Minnesota allows unlicensed midwifery as home births rise
Some midwives are warning that Minnesota's unregulated midwifery practices pose a danger to mothers and babies as home births rise.
More mothers are choosing home births over hospital deliveries in recent years. Minnesota's heath department recorded 721 home births last year, compared to just two in 2000.
As that demand shifts, so are midwives' concerns over why the state lets midwives practice unregulated.
"Without licensure, anyone can hang a shingle and say they are midwife," Tavniah Betts, a licensed midwife in Duluth who studied licensure across the country as she pursued a master's degree in public health. "To have no definition of what that means can be very confusing."
To be licensed, home birth midwives must earn their Certified Professional Midwife credential. The Minnesota Board of Medical Practice has licensed 44 midwives, but there's no official count of midwives who practice without a license.
Minnesota and Utah are the only states in the nation where such licensing is optional, and Duluth-based midwife Margo Nelson supports that policy.
"By not being licensed, I can really truly serve the families that I work with as opposed to serving a third party, and in the case of licensing that's the state," Nelson told Minnesota Public Radio News.
Nelson noted that she has extensive training through apprenticeships and coursework and that her decision not to secure licensure comes down to a fundamental belief that her relationship with her clients doesn't require state oversight.
Nelson's experience impressed Paris Alvar of Duluth when she was interviewing midwives to help with her in-home birth of her one-year old daughter Rosie.
"She's very, 'I want to do what's comfortable with my client' kind of thing," Alvar said of Nelson. "For us, it was her experience that mattered, more than any tests that she took."
Meanwhile, Leah Fitzgerald, a medical malpractice attorney, said the lack of state oversight on midwifery practices leaves no standards for midwifes to follow.
"If it's voluntary, we take away all of the oversight that's created by licensure statutes. If you don't have oversight, it's kind of the Wild, Wild West," Fitzgerald said. "They can be providing care to a higher standard. They may not be."

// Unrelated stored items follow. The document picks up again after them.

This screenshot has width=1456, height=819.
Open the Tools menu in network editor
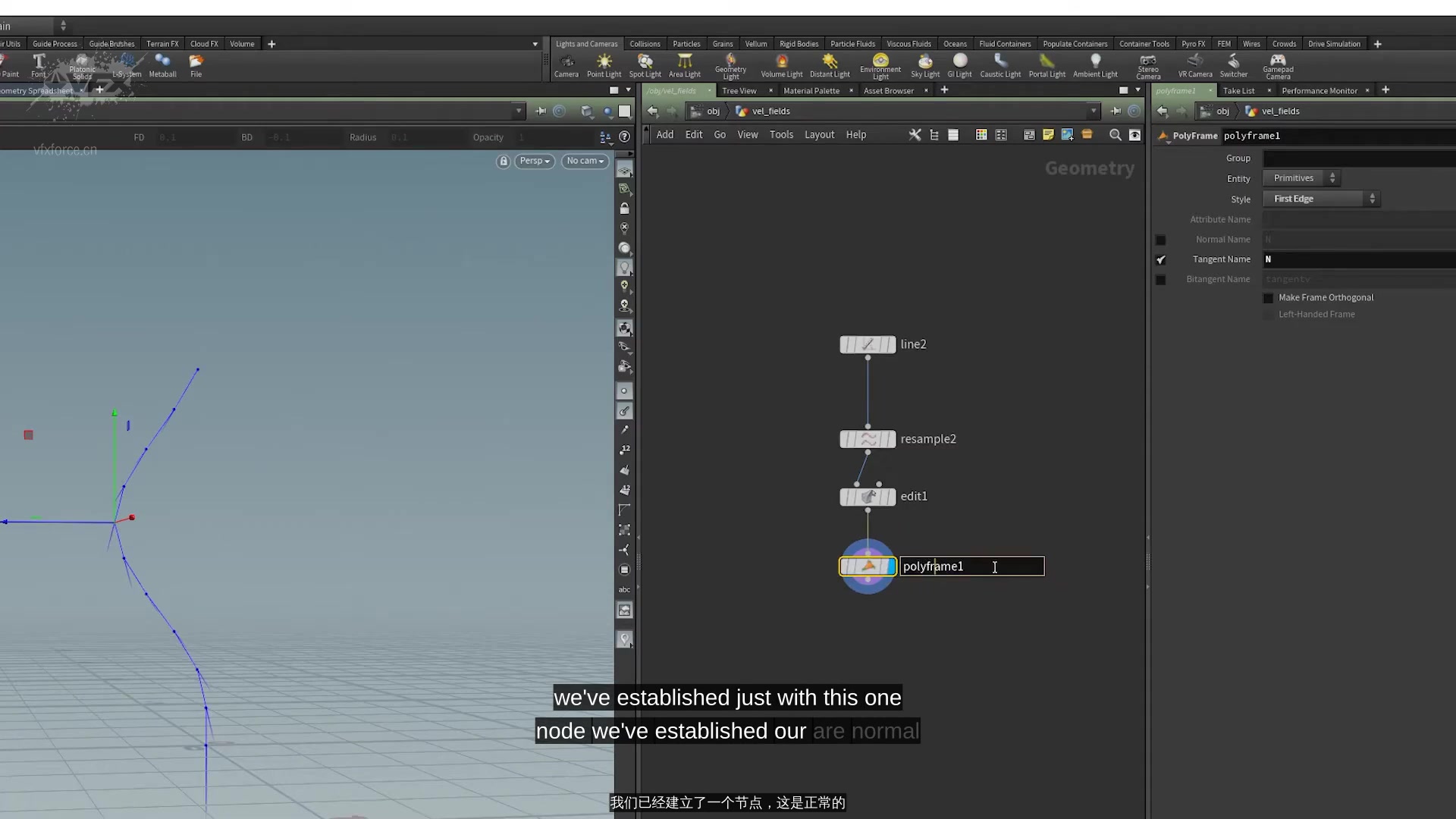click(x=781, y=134)
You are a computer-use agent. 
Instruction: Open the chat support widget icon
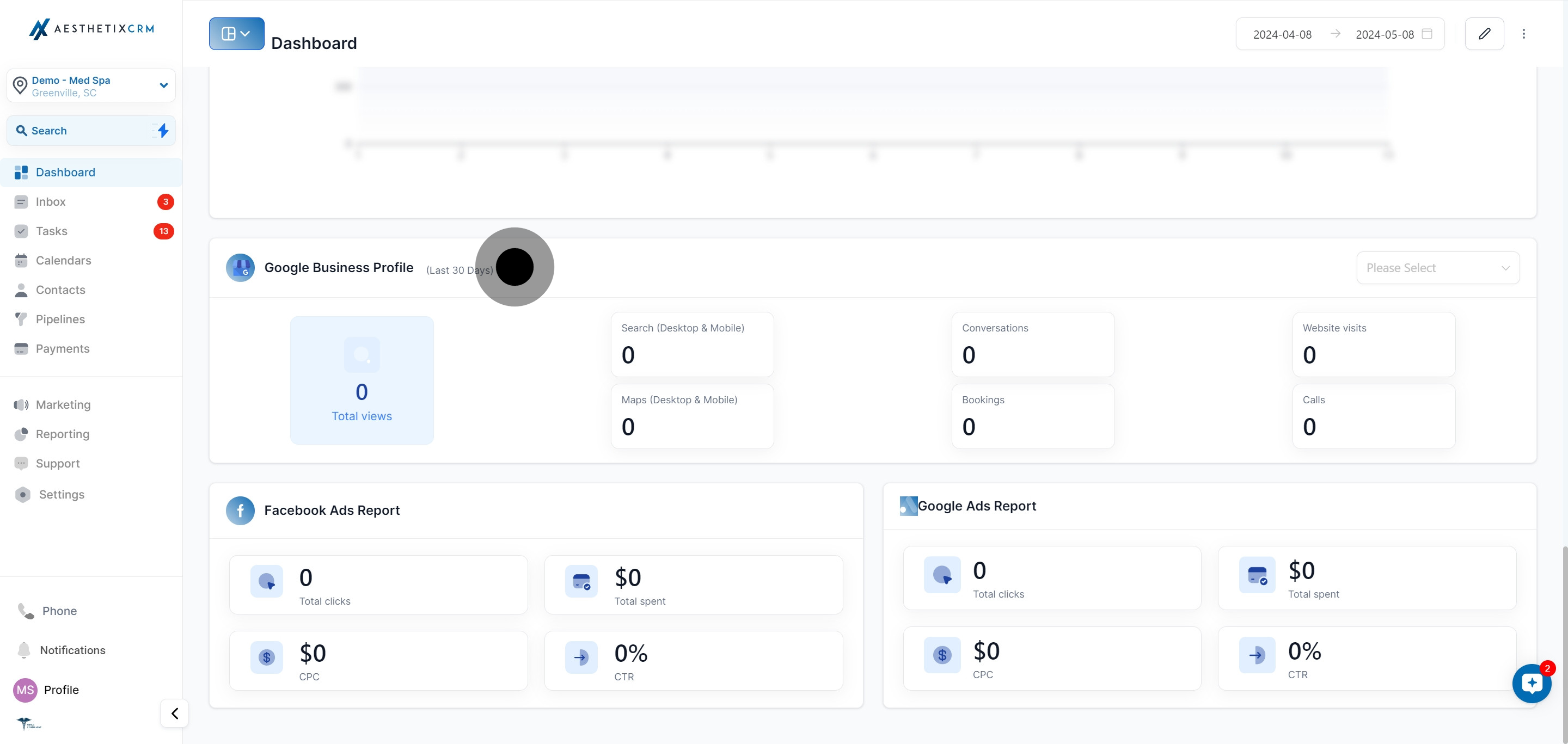[1531, 683]
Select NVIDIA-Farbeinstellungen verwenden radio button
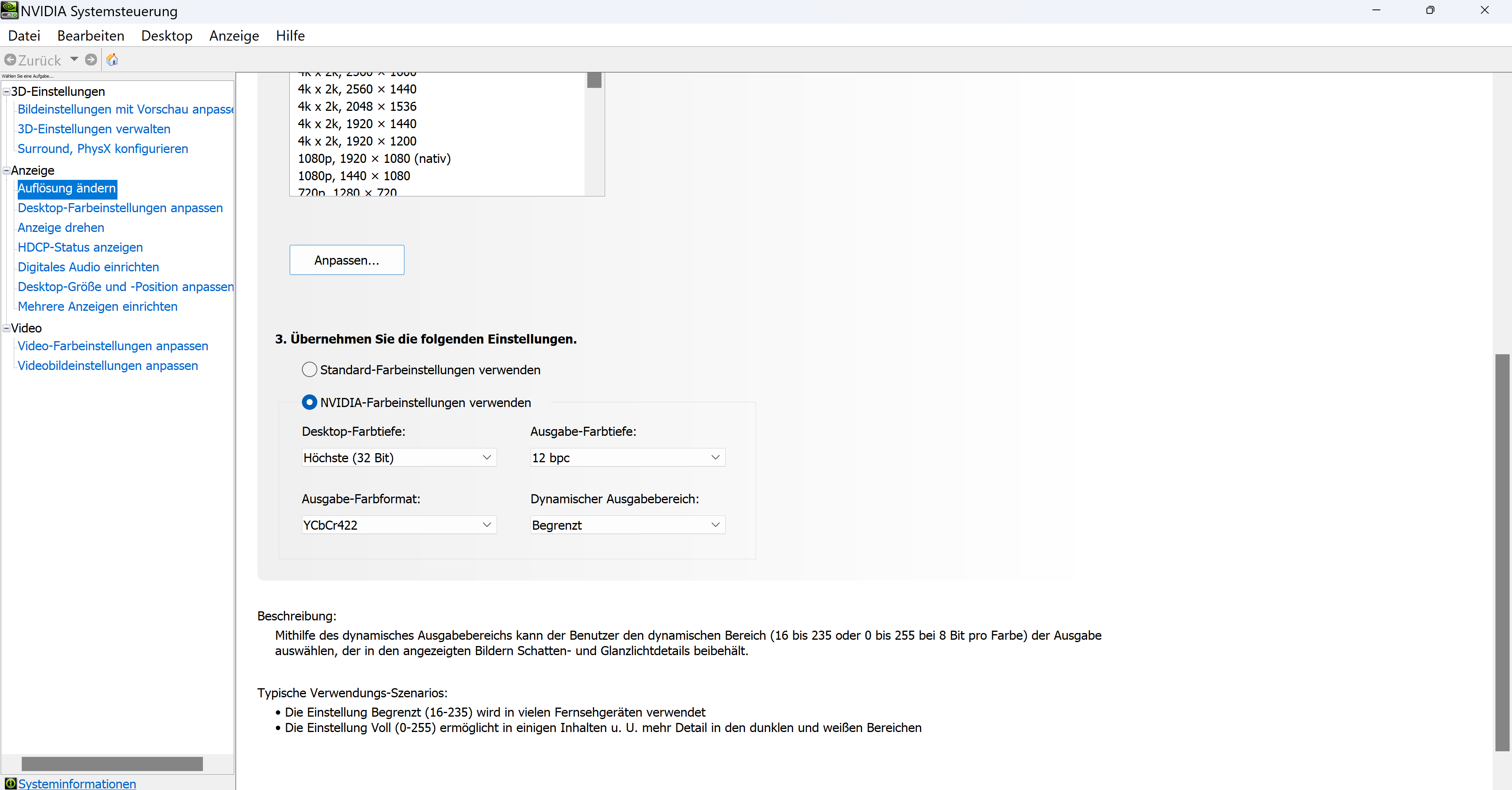Viewport: 1512px width, 790px height. click(x=309, y=402)
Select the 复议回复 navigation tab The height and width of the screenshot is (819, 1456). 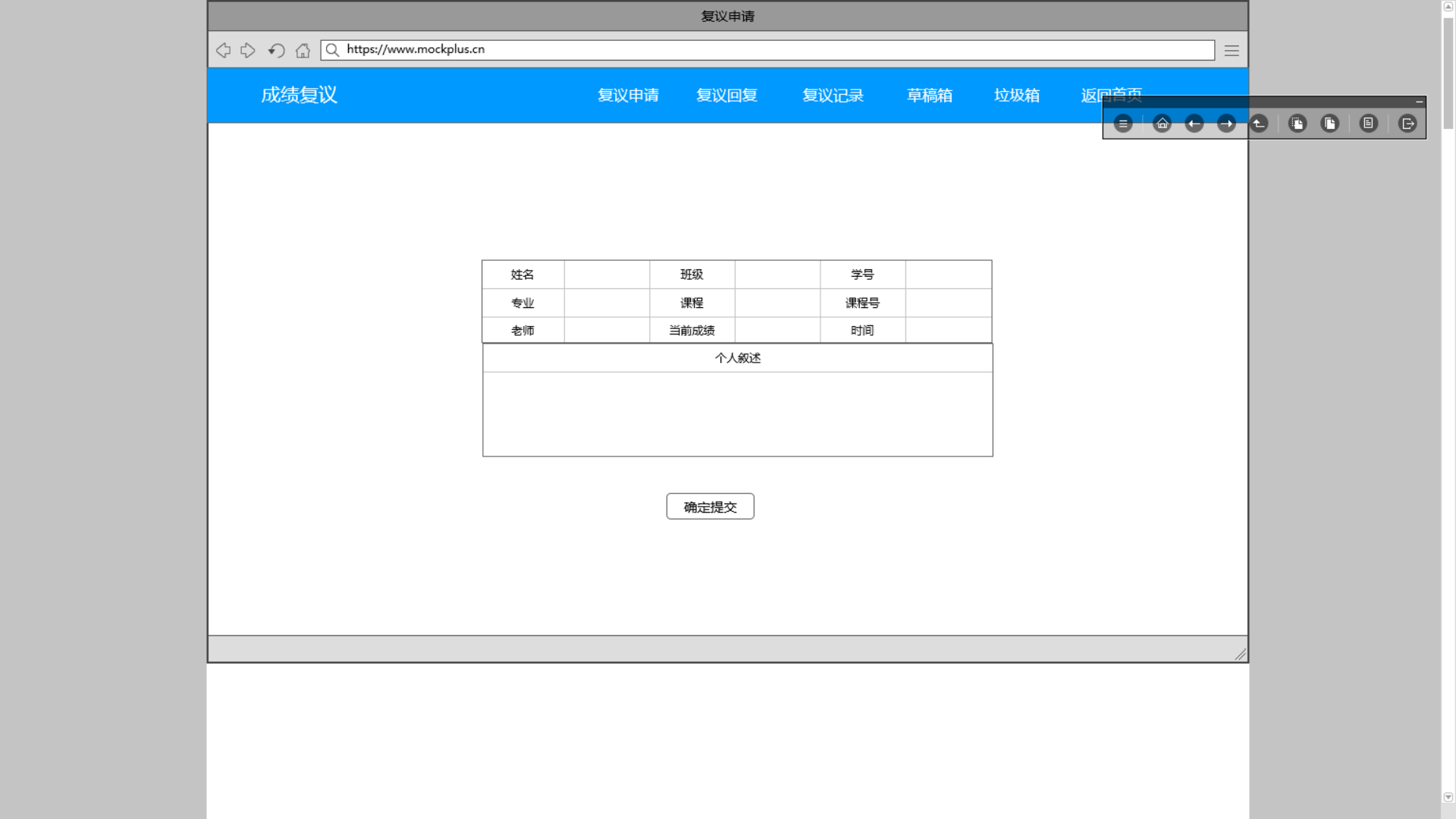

Fitzgerald said while most babies are born healthy, a small percentage are not and need immediate medical help. She said unlicensed midwives may lack adequate training that would lead to missed complications.
State Sen. Jim Abeler said he's surprised by the number of midwives operating without a license and that he plans to reconsider the model he helped write two decades ago that doesn't require midwifery licenses.
"We expected that the midwives would choose the option of being credentialed," Abeler said.